[Exercise instructions]:
Rewrite the items below, swapping "Instruction" for "Command" and leaving everything else unchanged.

————

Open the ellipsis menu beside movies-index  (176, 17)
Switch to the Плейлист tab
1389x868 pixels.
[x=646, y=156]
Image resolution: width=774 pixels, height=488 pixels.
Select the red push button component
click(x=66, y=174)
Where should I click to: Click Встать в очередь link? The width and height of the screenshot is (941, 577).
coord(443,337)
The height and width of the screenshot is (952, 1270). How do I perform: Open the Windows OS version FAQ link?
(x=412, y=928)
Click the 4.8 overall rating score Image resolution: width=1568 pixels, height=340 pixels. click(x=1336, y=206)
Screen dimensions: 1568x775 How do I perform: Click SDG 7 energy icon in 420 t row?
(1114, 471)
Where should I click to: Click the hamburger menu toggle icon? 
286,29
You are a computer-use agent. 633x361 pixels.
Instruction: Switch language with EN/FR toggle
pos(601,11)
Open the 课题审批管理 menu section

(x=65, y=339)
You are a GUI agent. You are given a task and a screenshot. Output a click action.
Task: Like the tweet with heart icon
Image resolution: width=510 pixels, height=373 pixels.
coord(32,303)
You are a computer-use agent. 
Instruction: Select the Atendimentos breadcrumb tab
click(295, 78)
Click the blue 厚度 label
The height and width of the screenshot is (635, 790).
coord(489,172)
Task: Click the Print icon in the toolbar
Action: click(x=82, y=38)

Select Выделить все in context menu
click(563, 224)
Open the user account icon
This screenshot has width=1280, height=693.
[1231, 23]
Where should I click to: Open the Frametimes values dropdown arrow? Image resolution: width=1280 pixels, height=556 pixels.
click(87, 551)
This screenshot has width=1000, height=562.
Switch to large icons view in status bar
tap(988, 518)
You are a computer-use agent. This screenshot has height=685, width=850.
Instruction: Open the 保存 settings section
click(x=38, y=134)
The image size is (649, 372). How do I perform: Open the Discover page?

————

[Answer to the task]:
Open the ellipsis menu beside movies-index  (176, 17)
Switch to the Плейлист tab
1389x868 pixels.
[x=646, y=156]
Image resolution: width=774 pixels, height=488 pixels.
Select the red push button component
click(x=66, y=174)
Where should I click to: Click Встать в очередь link? The width and height of the screenshot is (941, 577).
coord(443,337)
The height and width of the screenshot is (952, 1270). How do I perform: Open the Windows OS version FAQ link?
(x=412, y=928)
Click the 4.8 overall rating score Image resolution: width=1568 pixels, height=340 pixels. click(x=1336, y=206)
Screen dimensions: 1568x775 How do I perform: Click SDG 7 energy icon in 420 t row?
(1114, 471)
Where should I click to: Click the hamburger menu toggle icon? 
286,29
You are a computer-use agent. 633x361 pixels.
Command: Switch language with EN/FR toggle
pos(601,11)
Open the 课题审批管理 menu section

(x=65, y=339)
You are a GUI agent. You are given a task and a screenshot. Output a click action.
Task: Like the tweet with heart icon
Image resolution: width=510 pixels, height=373 pixels.
coord(32,303)
You are a computer-use agent. 
Command: Select the Atendimentos breadcrumb tab
click(295, 78)
Click the blue 厚度 label
The height and width of the screenshot is (635, 790).
coord(489,172)
Task: Click the Print icon in the toolbar
Action: click(x=82, y=38)

Select Выделить все in context menu
click(563, 224)
Open the user account icon
This screenshot has width=1280, height=693.
[1231, 23]
Where should I click to: Open the Frametimes values dropdown arrow? Image resolution: width=1280 pixels, height=556 pixels.
click(87, 551)
This screenshot has width=1000, height=562.
Switch to large icons view in status bar
tap(988, 518)
You are a computer-use agent. This screenshot has height=685, width=850.
Command: Open the 保存 settings section
click(x=38, y=134)
The image size is (649, 372). How do I perform: Open the Discover page?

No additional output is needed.